Com o confisco dos bens dos oligarcas russos, o governo inglês anuncia que as mansões dos que juntaram fortunas à sombra do tirano, servirão de abrigo para os refugiados ucranianos.
Na maior e mais rica capital brasileira, uma área degradada é a lândia mais conhecida do país.
Tem vida e regra próprias que não são as mesmas do resto da sociedade, e por isso, as soluções, sempre amparadas pela força (bruta) policial, falharam.
Quando a miséria se mistura com dependência e tráfico de drogas, o problema parece insolúvel.
Em Natal, não é diferente.
Nem desiguais são os olhos dos que fingem nada ver.
Só despertamos da letargia quando a cracolândia ou o alcoolódromo se instala no dobrar das nossas esquinas.
Grupos de etilistas reúnem suas histórias e desencantos, juntam-se em pequenos grupos e ocupam lugares públicos, onde encontram o último abrigo.

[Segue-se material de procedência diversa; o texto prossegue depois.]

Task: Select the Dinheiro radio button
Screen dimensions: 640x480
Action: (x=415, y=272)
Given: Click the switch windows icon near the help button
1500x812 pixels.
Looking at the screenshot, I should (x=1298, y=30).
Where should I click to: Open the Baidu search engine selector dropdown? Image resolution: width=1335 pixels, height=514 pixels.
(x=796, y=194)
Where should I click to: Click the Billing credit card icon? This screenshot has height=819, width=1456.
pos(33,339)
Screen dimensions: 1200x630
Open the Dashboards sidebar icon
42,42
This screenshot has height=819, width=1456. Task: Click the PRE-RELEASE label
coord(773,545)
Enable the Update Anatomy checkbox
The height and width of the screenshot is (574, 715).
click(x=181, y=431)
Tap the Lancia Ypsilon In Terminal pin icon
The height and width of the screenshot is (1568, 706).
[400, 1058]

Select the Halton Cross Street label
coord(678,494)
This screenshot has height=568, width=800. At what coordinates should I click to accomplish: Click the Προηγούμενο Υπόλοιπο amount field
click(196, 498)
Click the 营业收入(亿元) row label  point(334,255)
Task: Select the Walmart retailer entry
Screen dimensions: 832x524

Dividem o que têm e o que bebem.
Nos bairros residenciais, sobrevivem das sobras dos abastados. E dos perdões que transbordam nas lixeiras.
Assistidos pelo serviço social, consultório na rua, pela ação de grupos religiosos e de voluntários, têm recebido ajuda, mas o destino é bem maior do que tudo que lhes oferecem.
Quando levados para instituições, não se adaptam às regras feitas para o outro mundo, que já não habitam há muito tempo.
Não se espera que a prefeitura transforme o Palácio Felipe Camarão em hospedaria.
Nossa rive droite é bem mais embaixo.
Pede-se aluguel social.
A ser administrado pelo líder de cada grupo.
Depois, as demais abordagens, condutas e tratamentos.
Desabrigados pelas chuvas e ameaçados de desabamentos já recebem.
Por que não estender também aos outros de nenhuma sorte?
Ao relento.
Ao desalento.
Igualmente.
Desabrigados.
Pelo calor inclemente.
Pela falta de calor.
Desumano.
Detalhe: Santo Elias e a Viúva da Cidade de Sarepta [Dar de Comer a quem tem fome] 1715 – Francisco Lopes Mendes- Igreja da Misericórdia de Évora, Portugal
Mais bom do que mió.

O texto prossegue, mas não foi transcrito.